▶ _Tarea_: Prosigue el texto sobre el "1793" jacobino de la Revolución francesa a partir de su última oración.

▶ _Texto seleccionado_:
------------------------------------------------------------
La segunda etapa revolucionaria fue "1793". Esa fue la revolución "popular", radical e igualitaria, con derechos sociales (incluido el derecho al trabajo) y reformas socio-económicas relativamente profundas, reflejadas en una constitución promulgada en el año revolucionario I (1793), que nunca entró en vigor. En esa etapa, incorporada por el famoso Maximilien Robespierre, la revolución estaba socialmente orientada y preparada para regular la economía nacional, limitando así la libertad individual en cierta medida, "pour le bonheur commun", es decir, en beneficio de toda la nación. Dado que el derecho a la propiedad se mantuvo, se puede describir "1793" en la terminología contemporánea como "socialdemócrata", en lugar de verdaderamente "socialista".
"1793" fue obra de Robespierre y los jacobinos, especialmente los jacobinos más ardientes, un grupo conocido como los Montagne, la "montaña", porque ocupaban las filas más altas de escaños en la legislatura. Eran revolucionarios radicales, predominantemente de origen pequeñoburgués o de clase media-baja, cuyos principios eran tan liberales como los de la alta burguesía. Pero también buscaban satisfacer las necesidades elementales de los plebeyos parisinos, especialmente los artesanos que constituían una mayoría entre los sans-culottes. Los sans-culottes eran gente común, fueron las tropas de asalto de la revolución: la toma de la Bastilla fue uno de sus logros. Robespierre y sus jacobinos radicales los necesitaban como aliados en su lucha contra los girondinos, los revolucionarios moderados de la burguesía, pero también contra los contrarrevolucionarios aristocráticos y eclesiásticos.
La revolución radical fue en muchos sentidos un fenómeno parisino, una revolución hecha en, por y para París. Como era de esperar, la oposición emanaba principalmente de fuera de París, específicamente, de la burguesía de Burdeos y otras ciudades provinciales, ejemplificada por los girondinos, y de los campesinos del agro. Con "1793", la revolución se convirtió en una especie de conflicto entre París y el resto de Francia.
La contrarrevolución – encarnada por los aristócratas que habían huido del país, los emigrados, sacerdotes y campesinos sediciosos en la Vendée y en otras partes de las provincias – era hostil a "1789" así como "1793" y quería nada menos que un regreso al Antiguo Régimen; en la Vendée, los rebeldes lucharon por el rey y la Iglesia. En cuanto a la burguesía rica, estaba en contra de "1793" pero a favor de "1789". A diferencia de los sans-culottes parisienses, esa clase no tenía nada que ganar más que mucho que perder con el progreso revolucionario radical en la dirección indicada por los montagnards y su constitución de 1793, promoviendo el igualitarismo y el estatismo, es decir, la intervención estatal en la economía. Pero la burguesía también se opuso a un regreso al Antiguo Régimen, que habría puesto al Estado de nuevo al servicio de la nobleza y la Iglesia. "1789", por otro lado, dio lugar a un estado francés al servicio de la burguesía.
------------------------------------------------------------
▶ _Extractos de registros_:
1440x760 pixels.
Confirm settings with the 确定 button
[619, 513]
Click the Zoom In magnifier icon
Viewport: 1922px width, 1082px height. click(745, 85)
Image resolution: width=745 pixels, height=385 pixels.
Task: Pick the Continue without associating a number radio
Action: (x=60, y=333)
------------------------------------------------------------
▶ _Respuesta_:
Un retour en arrière a la revolución burguesa moderada de 1789 –pero con una república en lugar de una monarquía constitucional– fue el objetivo y en muchos sentidos también el resultado del "Termidor", el golpe de Estado de 1794 que puso fin al gobierno revolucionario –y a la vida– de Robespierre.
La "reacción termidoriana" produjo la Constitución del año III que, como ha escrito el historiador francés Charles Morazé, "aseguró la propiedad privada y el pensamiento liberal y abolió todo lo que parecía empujar la revolución burguesa en la dirección del socialismo". La actualización termidoriana de "1789" produjo un estado que ha sido descrito correctamente como una "república burguesa" (république bourgeoise) o una "república de los propietarios" (république des propriétaires).
Así se originó el Directorio, un régimen extremadamente autoritario, camuflado por una fina capa de barniz democrático en forma de legislaturas cuyos miembros eran elegidos sobre la base de un sufragio muy limitado. Al Directorio le resultó insoportablemente difícil sobrevivir mientras se dirigía entre, a la derecha, una Escila monarquita que anhelaba un regreso al Antiguo Régimen y, a la izquierda, un Carybdis de jacobinos y sans-culottes deseosos de volver a radicalizar la revolución. Varias rebeliones realistas y (neo)jacobinas estallaron, y cada vez el Directorio tuvo que ser salvado por la intervención del ejército. Uno de estos levantamientos fue sofocado en sangre por un general ambicioso y popular llamado Napoleón Bonaparte.
Los problemas fueron finalmente resueltos por medio de un golpe de Estado que tuvo lugar el 18 de Brumario del año VIII, 9 de noviembre de 1799. Para evitar perder su poder a manos de los realistas o los jacobinos, la burguesía acomodada de Francia entregó su poder a Napoleón, un dictador militar que era a la vez confiable y popular. Se esperaba que el corso pusiera al Estado francés a disposición de la alta burguesía, y eso es exactamente lo que hizo. Su tarea primordial era la eliminación de la doble amenaza que había acosado a la burguesía. El peligro monárquico y por tanto contrarrevolucionario fue neutralizado por medio del "palo" de la represión, pero aún más por la "zanahoria" de la reconciliación. Napoleón permitió que los aristócratas emigrados regresaran a Francia, recuperaran sus propiedades y disfrutaran de los privilegios impuestos por su régimen no solo a los burgueses ricos, sino a todos los propietarios. También reconcilió a Francia con la Iglesia firmando un concordato con el Papa.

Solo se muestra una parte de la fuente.